Fueron 36 años, 5 meses, y 19 días. Todos y cada uno contados como un preso condenado a una celda sin luz ni calor alguno. Aquellos 13.322 días supieron tan amargos como “el vino del exiliado”, tal cual cantaba Joaquín Sabina. Una espera tan larga que muchos habían olvidado el dulce sabor de una consagración definitiva, con el color albiceleste tiñendo las cuatro esquinas de una cuadra cualquiera.
Fueron 36 años donde muchos pasamos de ser hijos a padres y otros de ser padres a abuelos. Años donde las canas fueron cubriendo algunas cienes y barbas, mostrando que el impiadoso tiempo no iba a tener clemencia. Las urgencias cada día era más largas.
Y así como aparecieron arrugas y achaques, fuimos perdiendo cosas: amigos, abuelos, conocidos y al Diego. El 2014 incluso, nos parecía lejano, como si se nos hubiera regalado un chupetín que luego nos quitaron.
Argentina marcaba rayitas en una pared imaginaria, volviendo a empezar cada cuatro años. Italia 1990 y la final que nos quitaron; Estados Unidos 1994 y la tarde en que nos cortaron las piernas; Francia 1998 y una Holanda desalmada; Corea/Japón 2002 y el fracaso más rotundo de nuestras vidas; Alemania 2006 y los penales con adiós ante el local; Sudáfrica 2010 y una paliza bávara; Brasil 2014 y otra vez Alemania... Demasiado tiempo, demasiadas decepciones y tantos nombres rutilantes que no fueron.
Como alguna vez dijo Alejandro Dolina, “En general, el tiempo siempre vence, la muerte prevalece y la mezquindad triunfa. Y las sencillas virtudes, más tarde o más temprano, suelen quedar sepultadas”. Sin embargo, 36 años después, y aunque el tiempo nos haya vencido, la mezquindad hiciera lo suyo y la muerte prevalezca; las sencillas virtudes no quedaron (ni quedarán) sepultadas. Porque un muchachito rosarino, al que un sinfin de veces le cargamos nuestros fracasos y egoísmos, finalmente resultó triunfador. Venciendo sus propias tristezas, anudando sus miedos y esquivando cientos de patadas salvajes, una y otra vez, volvió Lionel Messi a la selección nacional.
Y la primavera, aunque deshojada, relevó por fin a un invierno que se insinuaba inacabable.
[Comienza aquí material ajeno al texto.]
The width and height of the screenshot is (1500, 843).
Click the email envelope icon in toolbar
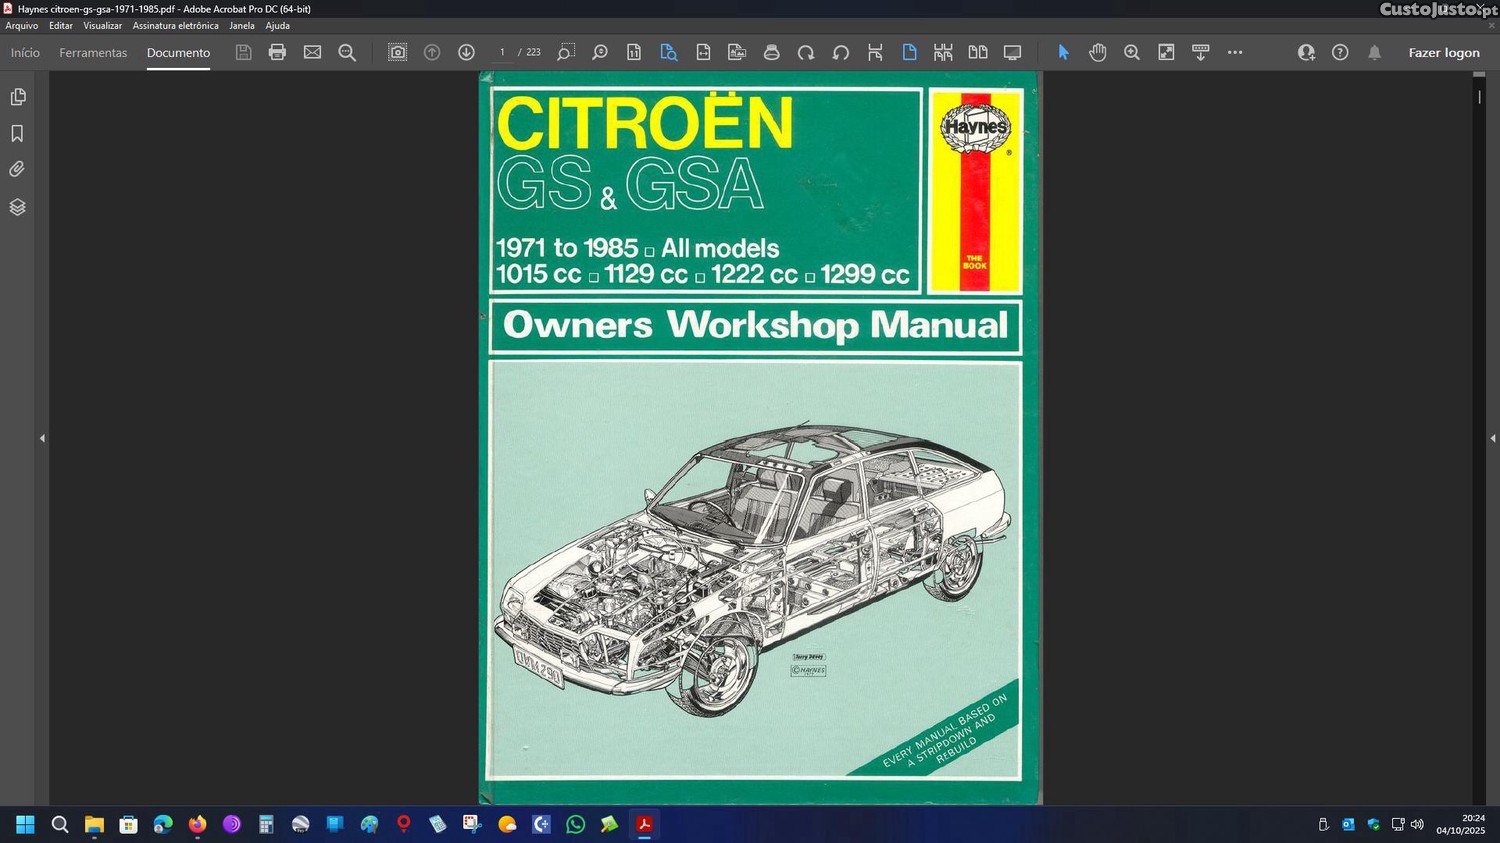click(x=312, y=52)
“Hay algo en el aire que quiere que Argentina salga campeón”, dijo en medio de la competencia mundialista Gabriel Omar Batistuta, ex delantero del seleccionado argentino a quien el rosarino le quitó el récord de goles en Mundiales. Y la referencia de “Batigol” no era antojadiza o caprichosa; algo nos decía que esta vez si.
América Latina es tierra donde se cultivan las más maravillosas historias. “Cuando ya no esté, el viento estará, seguirá estando”, escribió el inolvidable escritor uruguayo Eduardo Galeano alguna vez, intentando contar la vida más allá de la vida. “La vida continúa, no es tan importante”, me repito, sentado frente a la computadora mientras repaso por enésima vez la definición por penales ante Francia. Porque, ¿qué hubiera pasado si perdíamos la final? Nada. Seguramente el mundo hubiera seguido su rotación natural, los ríos mendocinos continuarían con su habitual caudal y casa uno de nosotros volvería a su rutina el mismo lunes. Tal y como veníamos haciendo desde 1986.
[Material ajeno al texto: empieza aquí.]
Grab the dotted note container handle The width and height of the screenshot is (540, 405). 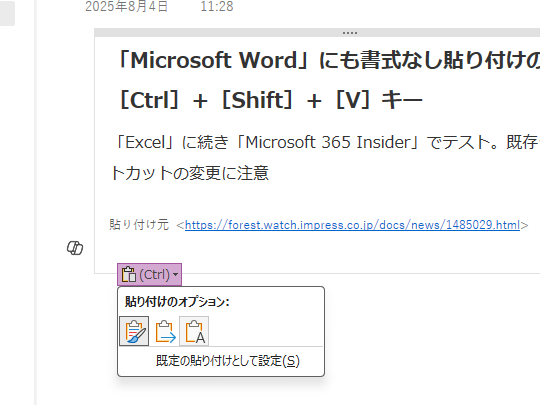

Sin embargo, esta vez, y aun con la carga emocional de haber perdido el primer partido ante Arabia Saudita, cada noche nos fuimos a dormir con certezas. Tanta espera, definitivamente, valió la pena. Los argentinos imploramos durante 36 años una alegría que nos devolviera la esperanza. De la mano de otro “10″ inolvidable, volvimos a creer en nuestras fuerzas y ¡somos campeones mundiales!.
De nuestro lado volvía a estar un “10″ mágico, ese que consiguió la consagración un año atrás en el estadio Maracaná. Porque Messi, al igual que Diego Armando Maradona, es la esperanza de un pueblo que nunca se cansa de esperar. ¿Qué cosa? Milagros, supongo. Porque; ¿qué otra cosa sabe hacer Messi?